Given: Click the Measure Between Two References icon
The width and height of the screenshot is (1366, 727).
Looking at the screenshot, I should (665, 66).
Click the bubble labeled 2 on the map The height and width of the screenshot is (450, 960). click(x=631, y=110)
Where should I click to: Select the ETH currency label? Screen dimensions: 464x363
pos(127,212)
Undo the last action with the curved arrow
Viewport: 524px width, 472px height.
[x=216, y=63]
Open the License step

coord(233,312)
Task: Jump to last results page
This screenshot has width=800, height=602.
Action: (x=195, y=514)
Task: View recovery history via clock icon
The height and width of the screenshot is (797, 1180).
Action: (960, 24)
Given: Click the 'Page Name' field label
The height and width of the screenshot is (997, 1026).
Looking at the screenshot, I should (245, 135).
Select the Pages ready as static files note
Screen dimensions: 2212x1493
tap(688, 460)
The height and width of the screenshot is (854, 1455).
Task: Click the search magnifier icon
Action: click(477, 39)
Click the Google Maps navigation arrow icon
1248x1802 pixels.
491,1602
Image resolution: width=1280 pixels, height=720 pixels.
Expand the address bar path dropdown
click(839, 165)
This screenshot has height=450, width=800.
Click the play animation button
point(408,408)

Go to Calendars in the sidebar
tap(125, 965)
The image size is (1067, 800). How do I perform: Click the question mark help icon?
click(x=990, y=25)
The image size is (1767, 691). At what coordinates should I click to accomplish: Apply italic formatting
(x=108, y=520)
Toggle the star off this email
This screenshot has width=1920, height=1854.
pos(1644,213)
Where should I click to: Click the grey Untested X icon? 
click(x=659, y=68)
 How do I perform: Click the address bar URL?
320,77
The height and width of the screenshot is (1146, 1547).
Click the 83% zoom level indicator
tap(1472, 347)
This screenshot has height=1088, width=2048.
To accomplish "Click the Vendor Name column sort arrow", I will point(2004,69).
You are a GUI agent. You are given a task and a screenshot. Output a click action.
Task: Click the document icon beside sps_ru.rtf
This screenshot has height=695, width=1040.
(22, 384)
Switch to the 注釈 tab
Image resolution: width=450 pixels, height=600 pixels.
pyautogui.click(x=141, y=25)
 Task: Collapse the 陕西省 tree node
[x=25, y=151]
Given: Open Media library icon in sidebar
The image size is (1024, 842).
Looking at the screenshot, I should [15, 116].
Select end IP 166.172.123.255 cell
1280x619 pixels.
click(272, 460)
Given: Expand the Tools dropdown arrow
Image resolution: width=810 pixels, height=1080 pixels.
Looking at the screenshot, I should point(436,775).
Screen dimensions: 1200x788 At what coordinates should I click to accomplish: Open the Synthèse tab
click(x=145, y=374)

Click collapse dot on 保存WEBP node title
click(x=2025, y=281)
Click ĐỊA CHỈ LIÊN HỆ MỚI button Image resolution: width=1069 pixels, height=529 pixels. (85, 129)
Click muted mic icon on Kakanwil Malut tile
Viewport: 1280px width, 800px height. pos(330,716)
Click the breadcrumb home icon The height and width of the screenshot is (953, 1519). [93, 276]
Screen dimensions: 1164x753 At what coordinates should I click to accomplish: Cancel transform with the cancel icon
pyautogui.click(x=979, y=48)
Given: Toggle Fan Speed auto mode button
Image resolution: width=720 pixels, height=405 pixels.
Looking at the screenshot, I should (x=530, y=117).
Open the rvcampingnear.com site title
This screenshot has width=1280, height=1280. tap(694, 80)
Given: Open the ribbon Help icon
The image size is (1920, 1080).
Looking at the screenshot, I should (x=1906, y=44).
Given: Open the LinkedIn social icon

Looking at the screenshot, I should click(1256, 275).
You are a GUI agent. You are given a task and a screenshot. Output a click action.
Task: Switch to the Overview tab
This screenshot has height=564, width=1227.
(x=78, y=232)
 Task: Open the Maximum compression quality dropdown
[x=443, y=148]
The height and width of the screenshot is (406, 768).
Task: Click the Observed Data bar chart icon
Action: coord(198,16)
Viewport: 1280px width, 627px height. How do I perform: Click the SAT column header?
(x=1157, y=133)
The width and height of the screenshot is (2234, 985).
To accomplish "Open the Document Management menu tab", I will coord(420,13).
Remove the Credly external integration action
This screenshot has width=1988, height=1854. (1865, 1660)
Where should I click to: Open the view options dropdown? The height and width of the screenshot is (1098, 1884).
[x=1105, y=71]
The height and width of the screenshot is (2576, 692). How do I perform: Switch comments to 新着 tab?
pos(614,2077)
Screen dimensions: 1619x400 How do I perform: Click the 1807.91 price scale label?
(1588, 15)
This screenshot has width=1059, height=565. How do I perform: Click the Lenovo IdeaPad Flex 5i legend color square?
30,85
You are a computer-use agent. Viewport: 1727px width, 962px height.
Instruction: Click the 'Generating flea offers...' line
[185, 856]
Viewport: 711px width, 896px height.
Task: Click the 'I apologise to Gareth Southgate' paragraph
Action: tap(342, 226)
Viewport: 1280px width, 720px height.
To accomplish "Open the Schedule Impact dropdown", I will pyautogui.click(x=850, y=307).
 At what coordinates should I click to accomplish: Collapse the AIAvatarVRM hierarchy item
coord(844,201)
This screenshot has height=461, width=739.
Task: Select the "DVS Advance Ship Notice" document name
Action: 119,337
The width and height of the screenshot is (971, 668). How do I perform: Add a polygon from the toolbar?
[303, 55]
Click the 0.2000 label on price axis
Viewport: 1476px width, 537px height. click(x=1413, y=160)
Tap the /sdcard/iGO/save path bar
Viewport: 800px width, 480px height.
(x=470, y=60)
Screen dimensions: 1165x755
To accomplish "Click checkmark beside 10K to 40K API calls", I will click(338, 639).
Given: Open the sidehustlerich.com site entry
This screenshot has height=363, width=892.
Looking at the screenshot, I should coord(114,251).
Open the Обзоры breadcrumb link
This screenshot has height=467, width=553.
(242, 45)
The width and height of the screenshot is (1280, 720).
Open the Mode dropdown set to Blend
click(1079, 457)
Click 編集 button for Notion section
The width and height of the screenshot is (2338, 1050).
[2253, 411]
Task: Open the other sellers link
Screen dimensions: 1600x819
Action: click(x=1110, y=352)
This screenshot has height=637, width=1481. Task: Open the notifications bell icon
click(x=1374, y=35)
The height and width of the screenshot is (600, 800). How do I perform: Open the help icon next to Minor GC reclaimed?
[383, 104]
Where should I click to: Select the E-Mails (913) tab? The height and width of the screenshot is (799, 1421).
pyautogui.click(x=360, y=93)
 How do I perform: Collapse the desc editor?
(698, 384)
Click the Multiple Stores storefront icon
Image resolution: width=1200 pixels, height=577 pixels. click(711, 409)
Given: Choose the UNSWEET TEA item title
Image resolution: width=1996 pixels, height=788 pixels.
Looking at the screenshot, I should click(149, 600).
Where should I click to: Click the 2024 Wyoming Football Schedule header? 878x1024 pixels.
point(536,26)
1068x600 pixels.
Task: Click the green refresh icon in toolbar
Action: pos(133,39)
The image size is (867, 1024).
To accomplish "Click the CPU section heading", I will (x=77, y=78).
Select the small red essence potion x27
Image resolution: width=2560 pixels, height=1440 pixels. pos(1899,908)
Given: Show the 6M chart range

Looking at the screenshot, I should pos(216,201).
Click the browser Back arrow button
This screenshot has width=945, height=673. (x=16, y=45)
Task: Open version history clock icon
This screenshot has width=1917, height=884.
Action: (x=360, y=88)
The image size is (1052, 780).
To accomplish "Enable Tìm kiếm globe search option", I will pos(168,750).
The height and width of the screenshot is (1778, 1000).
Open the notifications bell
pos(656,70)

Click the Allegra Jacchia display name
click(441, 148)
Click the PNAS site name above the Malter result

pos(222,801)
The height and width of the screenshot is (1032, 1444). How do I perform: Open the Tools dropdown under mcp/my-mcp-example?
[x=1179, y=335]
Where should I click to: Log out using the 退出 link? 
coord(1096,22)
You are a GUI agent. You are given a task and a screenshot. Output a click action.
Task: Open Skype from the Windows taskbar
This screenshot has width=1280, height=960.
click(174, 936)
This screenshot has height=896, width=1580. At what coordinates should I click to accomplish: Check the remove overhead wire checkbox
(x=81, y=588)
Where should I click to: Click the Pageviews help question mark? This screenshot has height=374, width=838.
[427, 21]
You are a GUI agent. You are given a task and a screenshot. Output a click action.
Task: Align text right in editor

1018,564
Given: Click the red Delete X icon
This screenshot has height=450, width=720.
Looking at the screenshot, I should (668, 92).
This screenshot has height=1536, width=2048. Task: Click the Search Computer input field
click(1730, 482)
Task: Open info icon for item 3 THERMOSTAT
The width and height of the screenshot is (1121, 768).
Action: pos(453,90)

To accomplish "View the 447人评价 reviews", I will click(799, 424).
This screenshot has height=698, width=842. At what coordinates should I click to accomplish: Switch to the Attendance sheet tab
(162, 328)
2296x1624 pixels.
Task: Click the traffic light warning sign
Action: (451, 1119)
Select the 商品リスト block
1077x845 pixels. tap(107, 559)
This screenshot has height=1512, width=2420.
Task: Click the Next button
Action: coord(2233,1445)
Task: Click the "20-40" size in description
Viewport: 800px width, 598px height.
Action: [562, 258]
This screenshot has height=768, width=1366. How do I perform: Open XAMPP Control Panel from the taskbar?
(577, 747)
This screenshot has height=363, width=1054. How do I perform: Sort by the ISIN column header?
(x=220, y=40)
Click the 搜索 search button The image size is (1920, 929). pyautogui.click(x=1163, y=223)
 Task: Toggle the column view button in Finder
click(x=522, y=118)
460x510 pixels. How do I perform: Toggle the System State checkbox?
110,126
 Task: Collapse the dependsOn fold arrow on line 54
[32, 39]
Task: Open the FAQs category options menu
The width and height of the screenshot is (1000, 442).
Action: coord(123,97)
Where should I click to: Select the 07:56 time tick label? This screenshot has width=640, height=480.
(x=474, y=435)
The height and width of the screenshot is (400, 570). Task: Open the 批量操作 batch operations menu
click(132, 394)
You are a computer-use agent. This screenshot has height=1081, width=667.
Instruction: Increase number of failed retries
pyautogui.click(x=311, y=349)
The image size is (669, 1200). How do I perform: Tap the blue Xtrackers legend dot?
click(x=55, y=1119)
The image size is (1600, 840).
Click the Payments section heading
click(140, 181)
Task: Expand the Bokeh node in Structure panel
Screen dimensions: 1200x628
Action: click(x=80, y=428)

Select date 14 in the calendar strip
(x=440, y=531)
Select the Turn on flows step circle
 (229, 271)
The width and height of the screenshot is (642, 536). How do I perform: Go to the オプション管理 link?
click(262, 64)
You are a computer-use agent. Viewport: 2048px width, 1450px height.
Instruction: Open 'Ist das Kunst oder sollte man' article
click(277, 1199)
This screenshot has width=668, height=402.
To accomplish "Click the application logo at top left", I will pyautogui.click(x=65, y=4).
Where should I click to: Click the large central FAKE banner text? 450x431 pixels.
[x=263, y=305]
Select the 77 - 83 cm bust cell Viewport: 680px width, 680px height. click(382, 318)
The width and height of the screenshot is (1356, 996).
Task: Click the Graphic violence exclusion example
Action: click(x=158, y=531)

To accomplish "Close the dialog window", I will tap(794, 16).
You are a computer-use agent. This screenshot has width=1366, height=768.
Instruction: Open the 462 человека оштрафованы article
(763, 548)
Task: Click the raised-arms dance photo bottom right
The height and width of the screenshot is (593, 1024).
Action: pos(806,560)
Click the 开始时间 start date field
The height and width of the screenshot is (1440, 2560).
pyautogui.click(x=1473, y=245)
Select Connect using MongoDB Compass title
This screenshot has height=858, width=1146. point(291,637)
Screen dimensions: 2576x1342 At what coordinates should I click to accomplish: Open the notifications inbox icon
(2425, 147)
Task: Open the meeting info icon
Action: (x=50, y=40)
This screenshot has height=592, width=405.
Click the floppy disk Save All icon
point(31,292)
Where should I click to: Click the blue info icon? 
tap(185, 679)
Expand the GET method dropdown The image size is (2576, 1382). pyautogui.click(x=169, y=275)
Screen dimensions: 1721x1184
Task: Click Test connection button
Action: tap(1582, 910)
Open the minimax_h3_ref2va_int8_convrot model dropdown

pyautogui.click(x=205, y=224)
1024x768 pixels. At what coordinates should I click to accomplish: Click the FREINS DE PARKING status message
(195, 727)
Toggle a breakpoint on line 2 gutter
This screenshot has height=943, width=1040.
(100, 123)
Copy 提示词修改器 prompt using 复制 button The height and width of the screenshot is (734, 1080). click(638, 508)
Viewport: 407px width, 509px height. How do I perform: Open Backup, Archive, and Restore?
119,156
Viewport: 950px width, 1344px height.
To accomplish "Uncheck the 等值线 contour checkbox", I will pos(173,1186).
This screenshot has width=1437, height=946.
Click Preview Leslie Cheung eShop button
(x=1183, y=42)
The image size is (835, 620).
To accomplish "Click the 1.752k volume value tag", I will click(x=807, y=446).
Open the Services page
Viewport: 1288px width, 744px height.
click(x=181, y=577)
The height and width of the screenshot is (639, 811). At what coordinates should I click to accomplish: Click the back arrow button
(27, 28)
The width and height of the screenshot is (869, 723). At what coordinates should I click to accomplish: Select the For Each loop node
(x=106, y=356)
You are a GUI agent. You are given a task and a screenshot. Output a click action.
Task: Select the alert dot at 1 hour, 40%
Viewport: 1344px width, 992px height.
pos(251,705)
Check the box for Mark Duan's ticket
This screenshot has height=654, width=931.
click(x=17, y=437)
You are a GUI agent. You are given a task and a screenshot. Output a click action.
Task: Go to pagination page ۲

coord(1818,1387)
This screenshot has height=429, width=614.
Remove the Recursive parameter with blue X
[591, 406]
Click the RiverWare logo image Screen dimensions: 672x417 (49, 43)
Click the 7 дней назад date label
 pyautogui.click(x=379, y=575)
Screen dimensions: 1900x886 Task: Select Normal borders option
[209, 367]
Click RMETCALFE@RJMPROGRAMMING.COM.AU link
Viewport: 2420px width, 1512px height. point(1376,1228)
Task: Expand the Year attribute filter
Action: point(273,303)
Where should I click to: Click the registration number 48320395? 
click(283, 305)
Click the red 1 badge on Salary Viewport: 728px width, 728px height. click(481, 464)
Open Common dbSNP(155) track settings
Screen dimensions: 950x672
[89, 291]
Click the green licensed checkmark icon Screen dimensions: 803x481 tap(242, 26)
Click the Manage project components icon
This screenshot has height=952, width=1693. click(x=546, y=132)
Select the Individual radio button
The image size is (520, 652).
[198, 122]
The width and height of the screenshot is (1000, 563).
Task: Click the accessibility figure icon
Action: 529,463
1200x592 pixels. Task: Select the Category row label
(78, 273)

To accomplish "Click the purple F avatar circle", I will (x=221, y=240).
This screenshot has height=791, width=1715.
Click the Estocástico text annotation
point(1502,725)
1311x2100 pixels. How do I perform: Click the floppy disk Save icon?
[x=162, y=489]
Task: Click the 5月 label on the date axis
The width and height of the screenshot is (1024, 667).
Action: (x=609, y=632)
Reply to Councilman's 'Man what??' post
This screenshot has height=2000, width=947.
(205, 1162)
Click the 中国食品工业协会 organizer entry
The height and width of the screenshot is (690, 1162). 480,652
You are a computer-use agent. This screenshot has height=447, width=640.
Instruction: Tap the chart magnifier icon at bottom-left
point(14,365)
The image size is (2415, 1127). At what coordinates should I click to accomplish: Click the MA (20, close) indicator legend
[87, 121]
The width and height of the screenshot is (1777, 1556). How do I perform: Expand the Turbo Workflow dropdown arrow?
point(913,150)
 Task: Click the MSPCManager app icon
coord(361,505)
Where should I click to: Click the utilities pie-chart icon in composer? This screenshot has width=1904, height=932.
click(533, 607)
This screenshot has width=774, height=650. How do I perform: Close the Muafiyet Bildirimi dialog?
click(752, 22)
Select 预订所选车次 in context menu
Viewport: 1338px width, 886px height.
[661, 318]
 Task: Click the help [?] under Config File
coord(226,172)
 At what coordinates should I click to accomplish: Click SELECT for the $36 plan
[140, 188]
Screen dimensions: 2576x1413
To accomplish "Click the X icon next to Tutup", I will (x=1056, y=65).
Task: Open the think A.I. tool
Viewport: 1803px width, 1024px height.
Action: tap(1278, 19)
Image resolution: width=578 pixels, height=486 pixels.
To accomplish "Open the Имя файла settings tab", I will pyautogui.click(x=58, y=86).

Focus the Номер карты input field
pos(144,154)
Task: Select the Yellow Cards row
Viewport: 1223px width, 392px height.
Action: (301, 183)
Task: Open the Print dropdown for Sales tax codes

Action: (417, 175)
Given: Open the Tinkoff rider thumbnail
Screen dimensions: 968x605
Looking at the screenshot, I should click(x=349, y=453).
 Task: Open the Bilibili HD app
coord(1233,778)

————————

## [Your goal]
Copy out the records verbatim, starting with the line that contains "The width and height of the screenshot is (869, 723)." and going on through the line that contains "Click the red 1", with both of those lines included.

## [Solved problem]
The width and height of the screenshot is (869, 723). At what coordinates should I click to accomplish: Select the For Each loop node
(x=106, y=356)
You are a GUI agent. You are given a task and a screenshot. Output a click action.
Task: Select the alert dot at 1 hour, 40%
Viewport: 1344px width, 992px height.
pos(251,705)
Check the box for Mark Duan's ticket
This screenshot has height=654, width=931.
click(x=17, y=437)
You are a GUI agent. You are given a task and a screenshot. Output a click action.
Task: Go to pagination page ۲

coord(1818,1387)
This screenshot has height=429, width=614.
Remove the Recursive parameter with blue X
[591, 406]
Click the RiverWare logo image Screen dimensions: 672x417 (49, 43)
Click the 7 дней назад date label
 pyautogui.click(x=379, y=575)
Screen dimensions: 1900x886 Task: Select Normal borders option
[209, 367]
Click RMETCALFE@RJMPROGRAMMING.COM.AU link
Viewport: 2420px width, 1512px height. point(1376,1228)
Task: Expand the Year attribute filter
Action: point(273,303)
Where should I click to: Click the registration number 48320395? 
click(283, 305)
Click the red 1 badge on Salary Viewport: 728px width, 728px height. click(481, 464)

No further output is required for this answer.